▸ **LISTED ENTRIES**
════════════════

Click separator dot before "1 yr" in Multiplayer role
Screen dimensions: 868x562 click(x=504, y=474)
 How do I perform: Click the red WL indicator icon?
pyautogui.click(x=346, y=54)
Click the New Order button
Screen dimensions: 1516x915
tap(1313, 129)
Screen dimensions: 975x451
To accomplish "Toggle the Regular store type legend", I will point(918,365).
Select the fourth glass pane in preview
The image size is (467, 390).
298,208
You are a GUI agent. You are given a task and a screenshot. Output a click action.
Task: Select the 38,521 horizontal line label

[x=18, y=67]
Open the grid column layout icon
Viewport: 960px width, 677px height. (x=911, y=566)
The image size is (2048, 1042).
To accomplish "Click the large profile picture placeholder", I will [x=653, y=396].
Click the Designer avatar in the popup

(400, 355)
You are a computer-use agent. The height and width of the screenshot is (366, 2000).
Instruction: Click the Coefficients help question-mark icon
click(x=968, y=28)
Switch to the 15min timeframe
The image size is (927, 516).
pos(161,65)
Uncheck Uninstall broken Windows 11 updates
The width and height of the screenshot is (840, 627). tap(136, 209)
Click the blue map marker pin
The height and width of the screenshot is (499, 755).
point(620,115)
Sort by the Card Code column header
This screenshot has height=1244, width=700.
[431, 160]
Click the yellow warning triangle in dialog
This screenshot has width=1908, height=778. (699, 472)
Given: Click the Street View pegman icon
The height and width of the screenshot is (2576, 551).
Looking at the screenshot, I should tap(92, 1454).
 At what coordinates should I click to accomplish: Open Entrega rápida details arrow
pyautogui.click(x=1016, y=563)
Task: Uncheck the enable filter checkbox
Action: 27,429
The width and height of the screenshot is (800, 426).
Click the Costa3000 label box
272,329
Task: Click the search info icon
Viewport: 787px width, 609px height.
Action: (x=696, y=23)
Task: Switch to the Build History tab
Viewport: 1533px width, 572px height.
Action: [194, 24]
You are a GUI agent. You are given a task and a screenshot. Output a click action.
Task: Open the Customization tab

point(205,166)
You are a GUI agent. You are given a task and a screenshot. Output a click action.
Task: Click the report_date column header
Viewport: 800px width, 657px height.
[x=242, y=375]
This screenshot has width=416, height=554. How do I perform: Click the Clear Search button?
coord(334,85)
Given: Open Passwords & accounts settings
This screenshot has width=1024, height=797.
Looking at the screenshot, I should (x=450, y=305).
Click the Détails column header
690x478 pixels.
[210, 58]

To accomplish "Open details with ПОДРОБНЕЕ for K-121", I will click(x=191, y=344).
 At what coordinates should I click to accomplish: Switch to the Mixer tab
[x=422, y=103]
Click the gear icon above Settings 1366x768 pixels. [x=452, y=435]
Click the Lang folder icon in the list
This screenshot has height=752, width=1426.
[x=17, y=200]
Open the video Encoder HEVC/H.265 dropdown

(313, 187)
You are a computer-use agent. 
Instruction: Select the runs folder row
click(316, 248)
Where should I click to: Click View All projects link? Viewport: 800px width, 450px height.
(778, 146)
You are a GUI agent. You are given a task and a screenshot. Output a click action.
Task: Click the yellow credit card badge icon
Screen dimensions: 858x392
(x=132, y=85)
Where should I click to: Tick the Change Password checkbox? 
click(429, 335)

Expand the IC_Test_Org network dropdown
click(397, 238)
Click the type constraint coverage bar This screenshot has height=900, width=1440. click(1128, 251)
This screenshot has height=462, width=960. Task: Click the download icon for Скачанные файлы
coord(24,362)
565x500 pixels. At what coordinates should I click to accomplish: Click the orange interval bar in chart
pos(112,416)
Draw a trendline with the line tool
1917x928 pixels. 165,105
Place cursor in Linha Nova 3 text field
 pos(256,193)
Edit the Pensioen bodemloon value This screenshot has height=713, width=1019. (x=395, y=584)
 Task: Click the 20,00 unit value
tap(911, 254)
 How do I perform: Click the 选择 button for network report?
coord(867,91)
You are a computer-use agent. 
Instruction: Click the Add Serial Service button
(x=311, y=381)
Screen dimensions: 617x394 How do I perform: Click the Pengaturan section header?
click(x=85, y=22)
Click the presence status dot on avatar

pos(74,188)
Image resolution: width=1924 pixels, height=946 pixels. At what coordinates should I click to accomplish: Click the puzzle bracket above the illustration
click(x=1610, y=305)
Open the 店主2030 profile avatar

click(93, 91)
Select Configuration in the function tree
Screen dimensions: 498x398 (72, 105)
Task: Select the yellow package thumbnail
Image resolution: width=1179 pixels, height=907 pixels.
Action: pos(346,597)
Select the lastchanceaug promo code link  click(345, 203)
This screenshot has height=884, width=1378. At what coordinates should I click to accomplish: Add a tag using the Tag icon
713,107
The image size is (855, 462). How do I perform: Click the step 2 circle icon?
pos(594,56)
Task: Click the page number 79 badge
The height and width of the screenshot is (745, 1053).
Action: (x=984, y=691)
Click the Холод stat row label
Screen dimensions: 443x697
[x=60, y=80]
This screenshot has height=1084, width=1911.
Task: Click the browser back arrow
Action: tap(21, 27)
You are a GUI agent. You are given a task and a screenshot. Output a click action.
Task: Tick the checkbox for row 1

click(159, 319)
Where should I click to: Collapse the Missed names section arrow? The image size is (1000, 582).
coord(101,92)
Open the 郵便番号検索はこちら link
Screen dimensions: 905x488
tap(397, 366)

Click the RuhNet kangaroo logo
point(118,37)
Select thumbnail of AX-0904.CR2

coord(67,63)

════════════════

For this listing, copy out every line that includes the word "badge".

Task: Click the yellow credit card badge icon
Task: Click the page number 79 badge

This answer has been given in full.